Stored data entries:
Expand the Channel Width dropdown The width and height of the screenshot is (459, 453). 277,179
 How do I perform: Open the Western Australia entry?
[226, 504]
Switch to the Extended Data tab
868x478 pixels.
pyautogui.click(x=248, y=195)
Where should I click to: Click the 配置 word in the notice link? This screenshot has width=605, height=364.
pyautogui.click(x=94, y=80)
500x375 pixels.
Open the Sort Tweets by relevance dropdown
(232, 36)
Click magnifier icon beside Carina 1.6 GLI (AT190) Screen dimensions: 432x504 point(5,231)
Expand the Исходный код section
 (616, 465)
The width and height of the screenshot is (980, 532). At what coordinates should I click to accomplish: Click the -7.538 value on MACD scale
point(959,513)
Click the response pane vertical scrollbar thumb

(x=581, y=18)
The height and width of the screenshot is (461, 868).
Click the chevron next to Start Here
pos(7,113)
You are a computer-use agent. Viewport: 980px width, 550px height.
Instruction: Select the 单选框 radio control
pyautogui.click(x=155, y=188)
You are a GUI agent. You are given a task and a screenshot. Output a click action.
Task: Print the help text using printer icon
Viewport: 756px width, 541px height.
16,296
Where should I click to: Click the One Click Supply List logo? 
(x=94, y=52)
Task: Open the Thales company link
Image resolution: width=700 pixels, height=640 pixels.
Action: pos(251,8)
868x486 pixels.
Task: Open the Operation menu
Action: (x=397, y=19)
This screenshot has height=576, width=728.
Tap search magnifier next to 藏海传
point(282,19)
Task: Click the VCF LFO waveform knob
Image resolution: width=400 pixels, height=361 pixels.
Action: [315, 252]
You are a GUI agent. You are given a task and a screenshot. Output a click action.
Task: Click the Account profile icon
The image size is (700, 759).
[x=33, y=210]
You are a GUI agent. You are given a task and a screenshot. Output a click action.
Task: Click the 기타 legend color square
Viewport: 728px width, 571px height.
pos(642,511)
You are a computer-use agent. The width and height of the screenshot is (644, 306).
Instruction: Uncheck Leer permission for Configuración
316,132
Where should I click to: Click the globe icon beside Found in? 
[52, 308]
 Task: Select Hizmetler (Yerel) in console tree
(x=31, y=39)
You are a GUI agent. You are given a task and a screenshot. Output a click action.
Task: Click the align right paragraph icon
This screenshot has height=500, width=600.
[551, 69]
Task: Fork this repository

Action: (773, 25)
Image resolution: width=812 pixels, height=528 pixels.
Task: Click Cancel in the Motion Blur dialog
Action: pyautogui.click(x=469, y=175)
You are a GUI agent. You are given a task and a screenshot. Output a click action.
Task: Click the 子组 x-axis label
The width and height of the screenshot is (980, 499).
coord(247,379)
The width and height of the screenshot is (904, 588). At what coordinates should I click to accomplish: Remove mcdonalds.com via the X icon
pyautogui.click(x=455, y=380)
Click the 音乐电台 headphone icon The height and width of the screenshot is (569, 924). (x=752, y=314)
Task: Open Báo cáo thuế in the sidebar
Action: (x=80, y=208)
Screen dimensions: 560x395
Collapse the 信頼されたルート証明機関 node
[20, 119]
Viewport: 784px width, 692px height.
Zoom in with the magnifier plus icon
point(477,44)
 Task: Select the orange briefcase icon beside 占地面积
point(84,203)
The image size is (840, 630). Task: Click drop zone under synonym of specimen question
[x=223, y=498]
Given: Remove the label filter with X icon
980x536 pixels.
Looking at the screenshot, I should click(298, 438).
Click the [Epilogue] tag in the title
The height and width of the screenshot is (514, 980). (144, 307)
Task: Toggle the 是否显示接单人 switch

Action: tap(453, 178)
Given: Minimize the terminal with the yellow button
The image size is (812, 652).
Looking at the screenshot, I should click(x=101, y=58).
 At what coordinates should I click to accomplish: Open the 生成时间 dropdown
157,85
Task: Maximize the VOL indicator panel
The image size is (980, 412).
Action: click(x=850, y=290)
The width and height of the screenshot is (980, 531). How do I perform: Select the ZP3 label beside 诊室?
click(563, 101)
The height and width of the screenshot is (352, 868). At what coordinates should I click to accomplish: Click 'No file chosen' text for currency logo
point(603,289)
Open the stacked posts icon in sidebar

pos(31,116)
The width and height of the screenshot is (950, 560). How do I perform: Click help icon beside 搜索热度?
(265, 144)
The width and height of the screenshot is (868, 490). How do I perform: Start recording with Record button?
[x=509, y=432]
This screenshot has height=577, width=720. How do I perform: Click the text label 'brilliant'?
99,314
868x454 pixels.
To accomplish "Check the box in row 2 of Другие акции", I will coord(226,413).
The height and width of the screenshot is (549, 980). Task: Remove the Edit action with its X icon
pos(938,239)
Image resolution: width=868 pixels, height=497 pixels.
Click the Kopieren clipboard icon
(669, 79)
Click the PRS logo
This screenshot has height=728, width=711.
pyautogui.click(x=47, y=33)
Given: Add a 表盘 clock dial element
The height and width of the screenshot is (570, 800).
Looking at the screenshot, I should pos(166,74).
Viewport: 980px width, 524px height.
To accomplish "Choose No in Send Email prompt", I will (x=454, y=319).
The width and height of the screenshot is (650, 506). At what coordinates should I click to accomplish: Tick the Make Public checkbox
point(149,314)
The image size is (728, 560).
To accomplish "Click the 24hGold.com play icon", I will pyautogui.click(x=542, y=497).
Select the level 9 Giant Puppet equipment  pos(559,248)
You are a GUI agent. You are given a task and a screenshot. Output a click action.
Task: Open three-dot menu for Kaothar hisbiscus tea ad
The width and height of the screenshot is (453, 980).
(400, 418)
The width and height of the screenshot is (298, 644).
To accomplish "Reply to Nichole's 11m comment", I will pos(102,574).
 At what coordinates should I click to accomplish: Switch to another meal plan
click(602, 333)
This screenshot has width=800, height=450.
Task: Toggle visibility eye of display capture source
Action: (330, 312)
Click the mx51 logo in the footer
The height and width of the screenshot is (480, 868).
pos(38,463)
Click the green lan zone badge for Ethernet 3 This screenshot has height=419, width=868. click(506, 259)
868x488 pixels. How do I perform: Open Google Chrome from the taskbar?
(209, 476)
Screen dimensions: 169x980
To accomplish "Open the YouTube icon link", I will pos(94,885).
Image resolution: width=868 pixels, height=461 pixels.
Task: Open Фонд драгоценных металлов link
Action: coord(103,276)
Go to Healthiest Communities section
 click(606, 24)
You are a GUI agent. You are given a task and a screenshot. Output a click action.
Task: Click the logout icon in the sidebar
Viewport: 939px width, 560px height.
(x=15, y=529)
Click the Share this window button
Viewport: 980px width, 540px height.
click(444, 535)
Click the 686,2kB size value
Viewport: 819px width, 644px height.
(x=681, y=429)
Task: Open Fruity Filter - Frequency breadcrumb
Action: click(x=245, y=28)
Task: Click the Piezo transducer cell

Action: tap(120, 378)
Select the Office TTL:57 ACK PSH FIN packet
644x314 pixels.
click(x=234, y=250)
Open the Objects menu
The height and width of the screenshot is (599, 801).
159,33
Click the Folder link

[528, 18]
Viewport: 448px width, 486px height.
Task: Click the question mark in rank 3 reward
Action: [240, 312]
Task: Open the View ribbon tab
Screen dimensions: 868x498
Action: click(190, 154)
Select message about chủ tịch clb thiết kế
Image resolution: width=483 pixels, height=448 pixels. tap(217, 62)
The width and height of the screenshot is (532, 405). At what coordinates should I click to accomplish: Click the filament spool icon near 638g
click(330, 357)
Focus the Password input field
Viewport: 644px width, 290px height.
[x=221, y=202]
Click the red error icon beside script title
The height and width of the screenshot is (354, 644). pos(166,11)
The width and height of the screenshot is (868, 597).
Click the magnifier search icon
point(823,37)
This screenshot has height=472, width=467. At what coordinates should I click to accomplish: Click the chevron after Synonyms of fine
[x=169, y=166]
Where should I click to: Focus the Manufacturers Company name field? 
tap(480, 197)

# WHAT NEEDS TO BE DONE:
Could you reproduce exactly the lines of the entries above, from the one with "Task: Fork this repository" through the one with "Task: Click the 子组 x-axis label", and nothing else?

# EXERCISE OUTPUT:
Task: Fork this repository

Action: (773, 25)
Image resolution: width=812 pixels, height=528 pixels.
Task: Click Cancel in the Motion Blur dialog
Action: pyautogui.click(x=469, y=175)
You are a GUI agent. You are given a task and a screenshot. Output a click action.
Task: Click the 子组 x-axis label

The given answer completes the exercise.